- Exercise brief: Every record below, from first to last: print it exactly as shown.
BEGIN Dataset extract
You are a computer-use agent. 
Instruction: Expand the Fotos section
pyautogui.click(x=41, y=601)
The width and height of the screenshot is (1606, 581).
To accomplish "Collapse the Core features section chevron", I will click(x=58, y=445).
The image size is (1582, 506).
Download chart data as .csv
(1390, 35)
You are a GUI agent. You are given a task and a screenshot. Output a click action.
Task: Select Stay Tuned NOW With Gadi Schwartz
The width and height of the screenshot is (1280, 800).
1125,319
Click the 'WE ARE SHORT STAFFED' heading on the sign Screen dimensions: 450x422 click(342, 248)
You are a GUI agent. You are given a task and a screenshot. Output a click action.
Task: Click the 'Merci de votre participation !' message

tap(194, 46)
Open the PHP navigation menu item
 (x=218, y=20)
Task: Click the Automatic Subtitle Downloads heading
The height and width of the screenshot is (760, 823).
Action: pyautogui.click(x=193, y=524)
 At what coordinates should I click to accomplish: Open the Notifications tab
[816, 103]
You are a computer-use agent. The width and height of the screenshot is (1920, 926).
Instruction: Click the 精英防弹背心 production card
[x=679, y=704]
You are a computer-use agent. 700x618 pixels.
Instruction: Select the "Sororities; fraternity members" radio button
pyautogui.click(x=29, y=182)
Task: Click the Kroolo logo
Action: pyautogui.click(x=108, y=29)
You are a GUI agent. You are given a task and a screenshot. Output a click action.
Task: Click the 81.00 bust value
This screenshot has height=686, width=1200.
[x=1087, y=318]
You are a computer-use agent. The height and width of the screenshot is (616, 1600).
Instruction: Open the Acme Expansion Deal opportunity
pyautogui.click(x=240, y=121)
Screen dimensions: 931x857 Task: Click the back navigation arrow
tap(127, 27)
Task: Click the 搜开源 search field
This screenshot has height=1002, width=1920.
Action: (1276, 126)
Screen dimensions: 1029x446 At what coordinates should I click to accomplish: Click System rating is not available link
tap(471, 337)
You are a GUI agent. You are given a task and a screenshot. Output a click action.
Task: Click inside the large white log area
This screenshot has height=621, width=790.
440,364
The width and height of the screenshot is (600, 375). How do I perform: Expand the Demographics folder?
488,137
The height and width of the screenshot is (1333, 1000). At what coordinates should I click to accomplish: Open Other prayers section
END Dataset extract
- Result of the task:
You are a computer-use agent. 
Instruction: Expand the Fotos section
pyautogui.click(x=41, y=601)
The width and height of the screenshot is (1606, 581).
To accomplish "Collapse the Core features section chevron", I will click(x=58, y=445).
The image size is (1582, 506).
Download chart data as .csv
(1390, 35)
You are a GUI agent. You are given a task and a screenshot. Output a click action.
Task: Select Stay Tuned NOW With Gadi Schwartz
The width and height of the screenshot is (1280, 800).
1125,319
Click the 'WE ARE SHORT STAFFED' heading on the sign Screen dimensions: 450x422 click(342, 248)
You are a GUI agent. You are given a task and a screenshot. Output a click action.
Task: Click the 'Merci de votre participation !' message

tap(194, 46)
Open the PHP navigation menu item
 (x=218, y=20)
Task: Click the Automatic Subtitle Downloads heading
The height and width of the screenshot is (760, 823).
Action: pyautogui.click(x=193, y=524)
 At what coordinates should I click to accomplish: Open the Notifications tab
[816, 103]
You are a computer-use agent. The width and height of the screenshot is (1920, 926).
Instruction: Click the 精英防弹背心 production card
[x=679, y=704]
You are a computer-use agent. 700x618 pixels.
Instruction: Select the "Sororities; fraternity members" radio button
pyautogui.click(x=29, y=182)
Task: Click the Kroolo logo
Action: pyautogui.click(x=108, y=29)
You are a GUI agent. You are given a task and a screenshot. Output a click action.
Task: Click the 81.00 bust value
This screenshot has height=686, width=1200.
[x=1087, y=318]
You are a computer-use agent. The height and width of the screenshot is (616, 1600).
Instruction: Open the Acme Expansion Deal opportunity
pyautogui.click(x=240, y=121)
Screen dimensions: 931x857 Task: Click the back navigation arrow
tap(127, 27)
Task: Click the 搜开源 search field
This screenshot has height=1002, width=1920.
Action: (1276, 126)
Screen dimensions: 1029x446 At what coordinates should I click to accomplish: Click System rating is not available link
tap(471, 337)
You are a GUI agent. You are given a task and a screenshot. Output a click action.
Task: Click inside the large white log area
This screenshot has height=621, width=790.
440,364
The width and height of the screenshot is (600, 375). How do I perform: Expand the Demographics folder?
488,137
The height and width of the screenshot is (1333, 1000). At what coordinates should I click to accomplish: Open Other prayers section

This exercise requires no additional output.